I looked at the trial version of HDTune, but rotation speed was blank and I could not find any screen which listed cache.

Speccy gives heads, cylinders, tracks, and sectors, but I don’t see how that could translate to cache or rotation.  If someone has a formula to determine number and size of platters from that, I’d love to know.

I have already told you how to answer most of your questions (in your other thread), but for reasons only known to yourself, you have decided not to provide the information that I requested.

I once posted a photo of a drive label in this very forum.  The moderator immediately deleted it and informed me that photos containing serial numbers must not be posted here.

I told you about the WDC warranty status.

That URL you provided includes your sentence “I’m not certain about this, though,” and then “I was wrong [regarding the previous assumption],” so the part about heads translating to platters is not definitive.  And your stated logic requires knowing the rotation speed WHICH WAS BLANKED OUT IN HDTUNE.  And none of this would tell me what the cache size is.

My article clearly explains how to read the number of heads off a HD Tune benchmark graph, with particular reference to WD models, and with appropriate pictorial examples. The statement which you have cherry-picked has been taken out of context. It refers to one unusual Seagate HDD that was the subject of a long thread at Seagate’s old forum. In fact the method that forms the basis of my article was brought to my attention by an end user named Floyd, and I thank him for it. Together we were able to subsequently make sense of the unusual graph, and we did this by dumping Seagate’s firmware. In the end everything became crystal clear, and you would know this if you read the article all the way to the end.

In any case, what is preventing you from uploading your own graphs? There are no serial numbers, so there would be no reason for the moderator not to approve them.

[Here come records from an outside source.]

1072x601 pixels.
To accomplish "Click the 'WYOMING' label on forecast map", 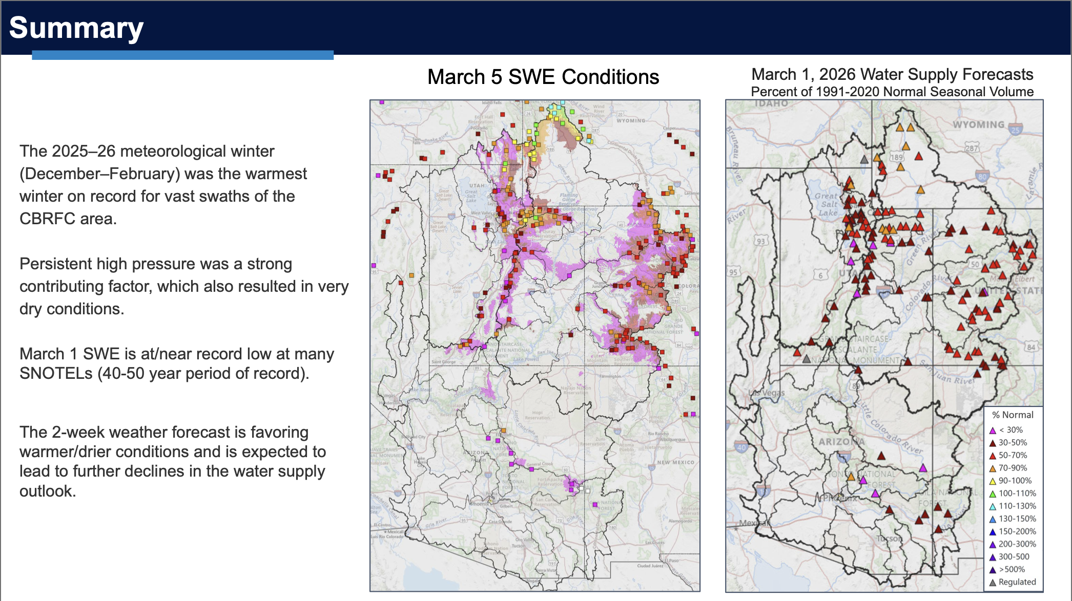I will [978, 124].
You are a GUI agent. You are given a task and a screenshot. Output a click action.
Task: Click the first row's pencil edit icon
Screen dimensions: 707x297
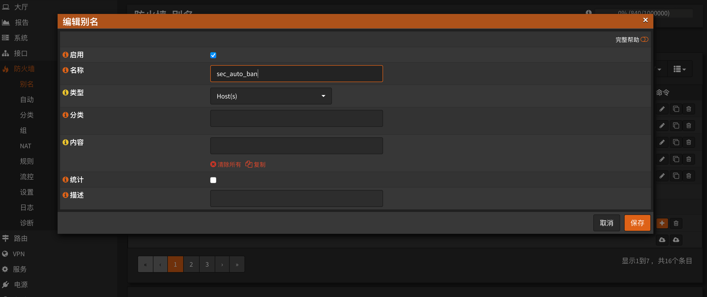click(x=662, y=109)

As for rotation speed, if your drive were a genuine Caviar Black, then AIUI it should be reporting its RPM to HD Tune. It’s WD’s Green drives that report an RPM of 0, and that’s because WD obfuscates their performance with their IntelliPower marketing nonsense. Nevertheless, it is still possible to determine their RPM from HD Tune’s read benchmark graph, but you need to understand just a little bit about how drives work.

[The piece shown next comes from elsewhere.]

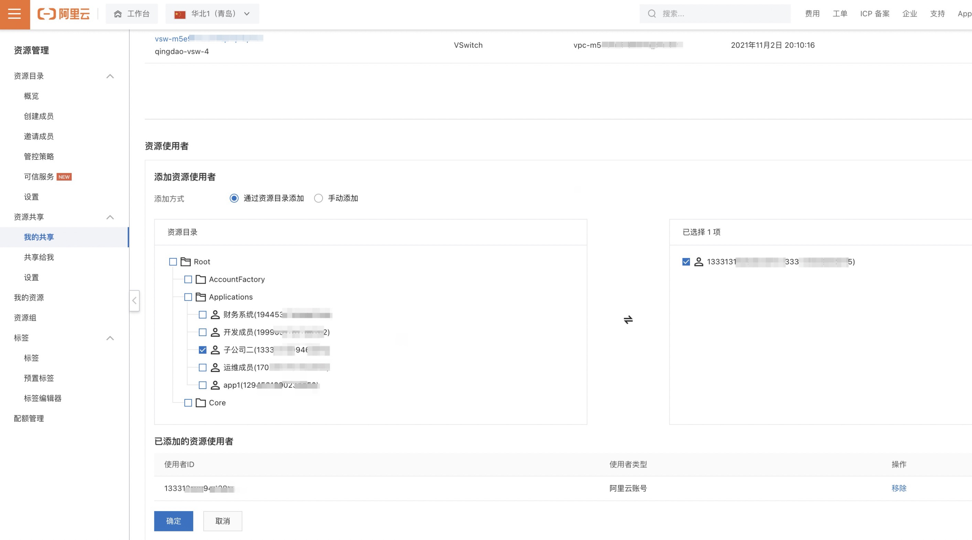This screenshot has width=972, height=540.
Task: Click the transfer arrows icon between panels
Action: tap(628, 320)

For example, the speed of the drive in the following example is 7200 RPM:

http://dyra.eu/sites/default/files/HD_Tune_2_55-HardDiskUtility.jpg

This can be deduced from the access time graph in a matter of seconds.

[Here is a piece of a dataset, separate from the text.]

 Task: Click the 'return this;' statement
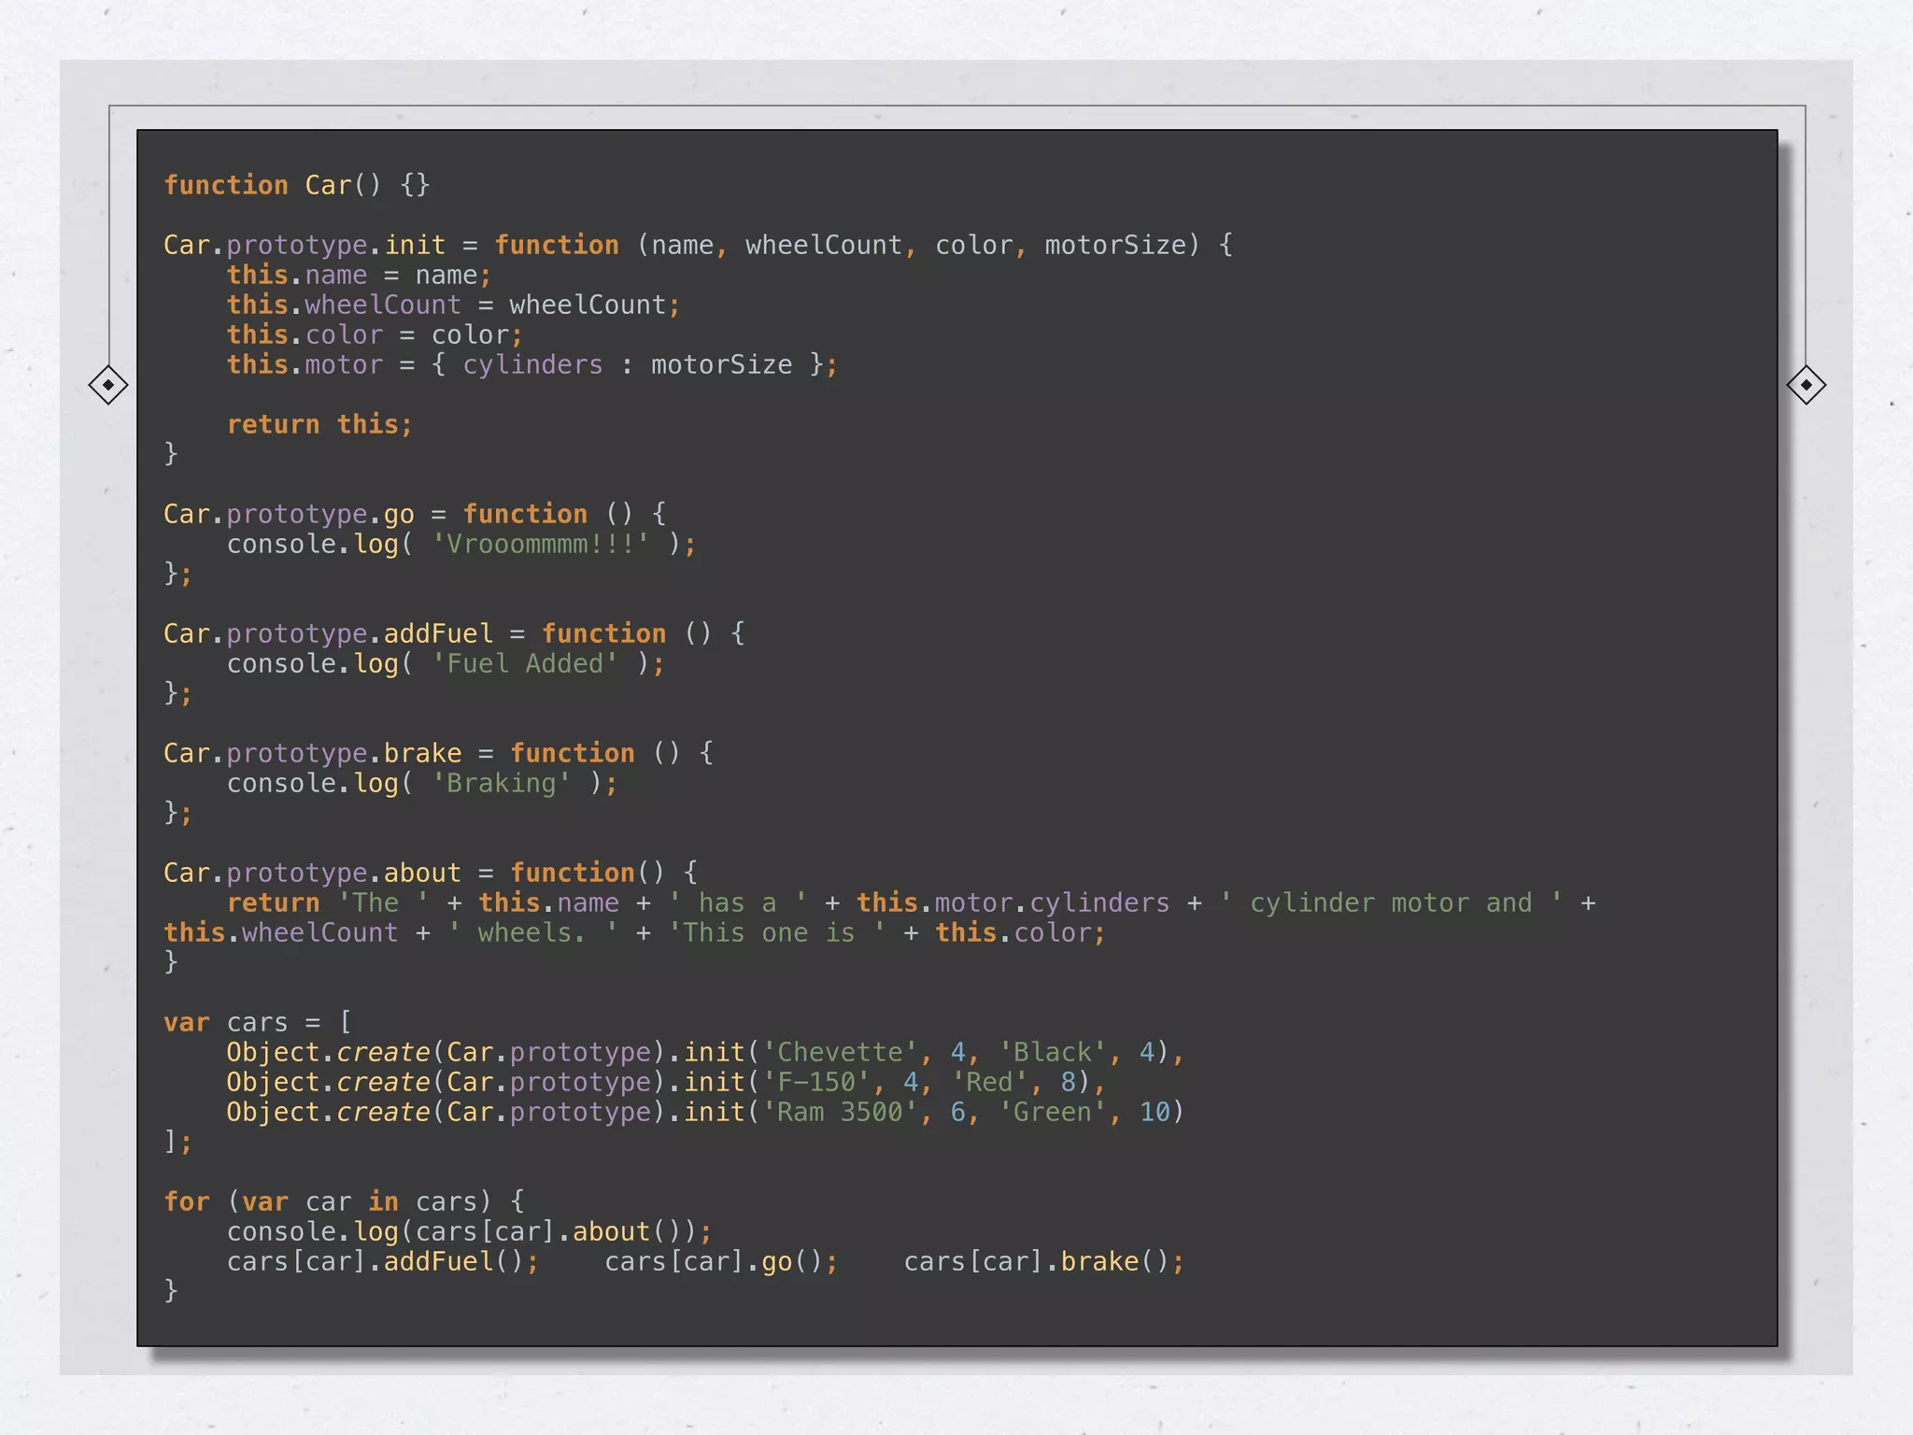point(319,424)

The transfer rate curve tells us that the drive is fully stroked, and that it most likely has a data density of 500GB per platter. Therefore it would probably have 2 heads. However, this could be more accurately determined by following the simple procedure in my article.

The numbers on the label and on the PCB all have a special meaning which I would be prepared to explain to you, but once again you have decide that such information is irrelevant. (You can redact the model number before posting the image.) What is clear is that the two model numbers have different family identifiers in the suffix (J37 versus Z3).

Your questions regarding cache can be answered with a reference to the ATA standard. Simply put, the ATA standard provides no way for a drive to report a cache size of 32MB or greater. Therefore such drives report 0 for this parameter. You can determine the actual cache size by examining the SDRAM on the PCB, but this would require some basic skill which you appear not to possess or be willing to exercise.

As for the performance numbers, you are correct, they are not very useful. The following graph should tell you why:

http://proline.pl/forum_pic/wd-wd5002aalx_1dcy8vz.jpg

“Speccy gives heads, cylinders, tracks, and sectors”, but these numbers are essentially useless. They bear no relationship to the actual drive geometry.